Are we witnessing an
interlace of environmental and energy issues acute enough that people
are looking beyond what they can do personally and calling for
increased levels of civic and corporate citizen participation?
Good, Clean Fun Can Be Very Smart Business!
By R. T. Eady, President and Founder, Quest Educational Foundation
In
the Fall of 2006, for instance, with several global environmental
accords in effect without U.S. participation, constituents started
demanding action from locally elected officials. The response has
been staggering. Efforts are being undertaken by mayors of cities
in 46 states, representing more than 50 million Americans.
Prominent
business universities in the US and UK have partnered in a first of its
kind International Climate Academy to educate high-level business
executives on how to seize the business advantage inherent in
addressing global climate change. Starting in 2007, Duke and
Cambridge--following the example of Sustainable Travel
International’s cooperative program with the University of
Colorado-- will host annual sessions, then add a Chinese campus.
These model approaches steer travel and general business executives
toward identifying and implementing profitable carbon management and
sustainable travel strategies.
Corporate America has taken
notice. Climate change, carbon management policy and commitments
to collaborative partnerships that advance economic growth and the
development and deployment of clean, efficient energy technologies have
established a place in the top rungs of corporate
headquarters. Heavyweight companies -- from Shell Oil to
Wal-Mart -- have endorsed mandatory emissions reductions (carbon caps).
On
the largest U.S. political stage, the top Republican candidate for
President Senator John McCain has made climate change one of his
signature issues with his “Cap & Trade per Carbon Ton”
approach.
McCain co-sponsors one Senate proposal to cap U.S.
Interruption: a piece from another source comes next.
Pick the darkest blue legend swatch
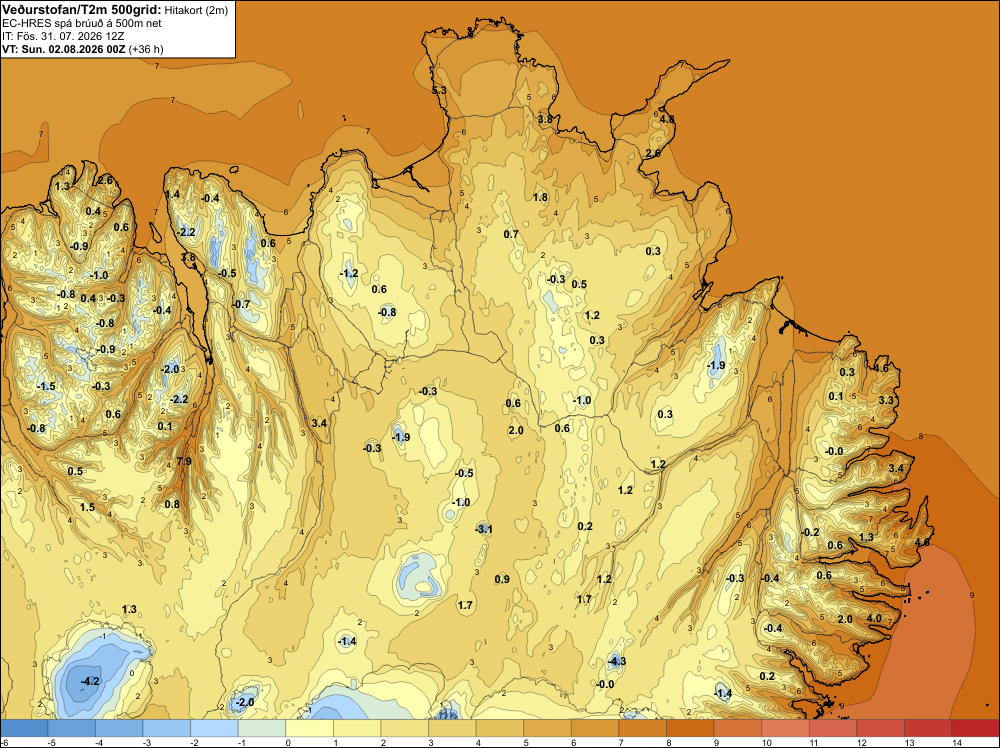This screenshot has height=748, width=1000. pyautogui.click(x=24, y=728)
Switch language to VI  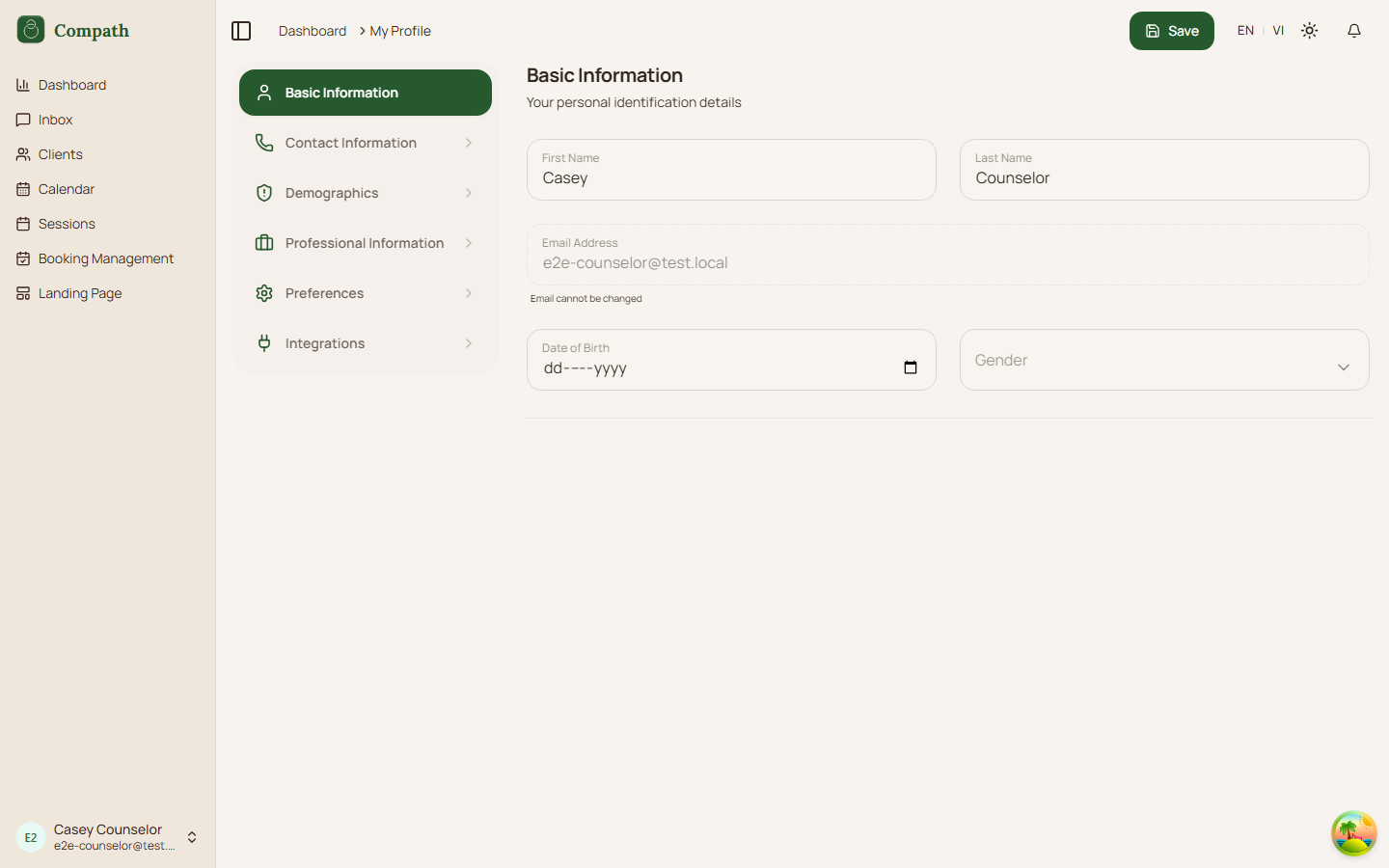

emissions, and half-dozen similar bills have been introduced in the
Senate. Individual states are taking action, meanwhile, led by
California, where a 2006 law mandates greenhouse-gas reductions
expected to slice that state's emissions by 25 percent by 2020.
Presidential
candidates Hillary Rodham Clinton, D-N.Y. and Barack Obama, D- IL., say
federal action is needed to rein in emissions of carbon dioxide and
other industrial, automotive and agricultural gases blamed by
scientists for global warming.
What’s more, the current
administration has been taking a measured “thumping” (as
President Bush put it in November) that has activists striking out far
beyond mid-term elections. Emboldened environmentalists have
launched legal salvos against the US Administration ranging from a
dozen states suing the EPA over soot levels to California signing a
global warming technology sharing agreement with Britain. This
“stretch across the pond” not only signals a unified front,
but--in political terms--a bracing elbow to the “cheek just
turned” after the smackdown delivered to the Republican
congress.
The “push back” came with the
announcement that ten major companies in utilities, manufacturing,
petroleum, chemicals and financial services operations aligned to call
for up to 30 percent nationwide CO² emissions reductions over the
next 15 years. The timing of the US Climate Change Action
Partnership’s (USCAP) announcement (the day before a State of the
Union Address that would see a raft of environmental proposals floated)
was seen as a pro-business nod to the Republicans. A statement by
founding member Peter Darbee, chief executive of PG&E, left little
doubt. He pointed out, “we have the opportunity to
construct something more pragmatic and realistic while President Bush
is in office." A future political climate, after 2008, he opined, might
offer "solutions less sensitive to the needs of business." The
group believes that swift legislative action on the USCAP
solutions-based proposal, entitled A Call for Action, would encourage
innovation, enhance America's energy security, foster economic growth,
improve our balance of trade and provide critically needed U.S.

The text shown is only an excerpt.